▸ **YOUR TASK**: Take the line containing "You are a GUI" and every line after it to the end of the records, and copy them exactly, leaving out pictures.

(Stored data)
=-=-=
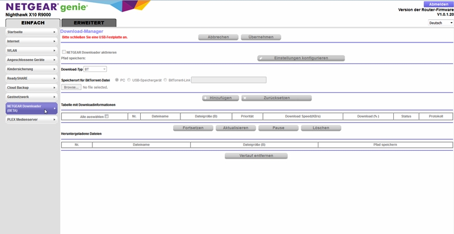Select the PC radio button
The height and width of the screenshot is (234, 454).
point(117,80)
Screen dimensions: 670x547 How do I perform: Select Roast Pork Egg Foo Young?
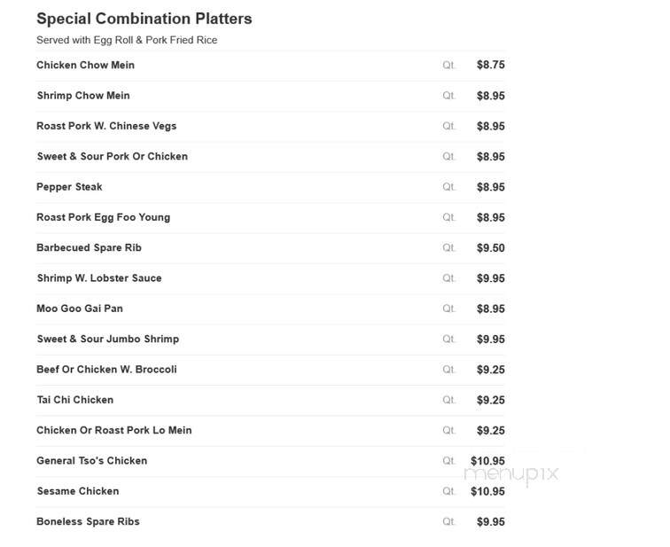[x=103, y=217]
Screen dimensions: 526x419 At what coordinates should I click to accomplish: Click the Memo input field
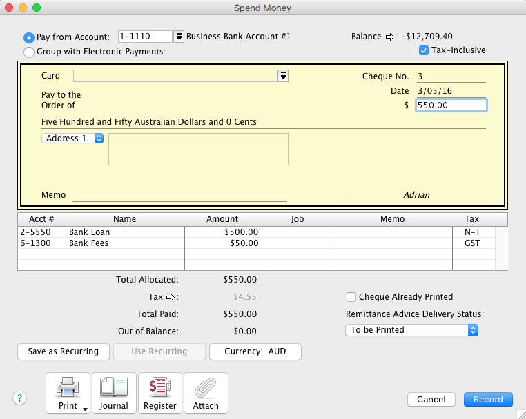(x=179, y=195)
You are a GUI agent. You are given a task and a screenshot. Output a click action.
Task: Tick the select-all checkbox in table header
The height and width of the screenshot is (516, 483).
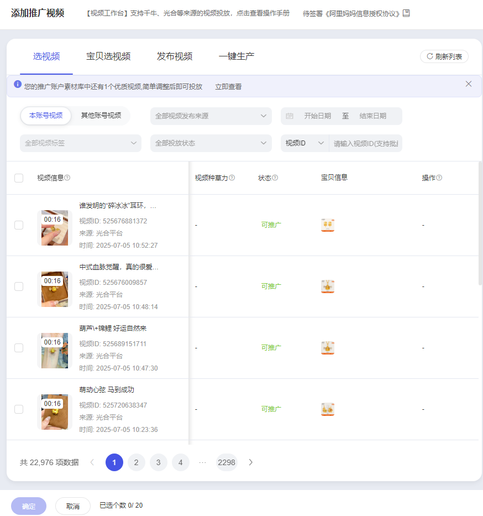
=-=-=
▸ **YOUR SOLUTION**:
You are a GUI agent. You are given a task and a screenshot. Output a click action.
Task: Tick the select-all checkbox in table header
The height and width of the screenshot is (516, 483).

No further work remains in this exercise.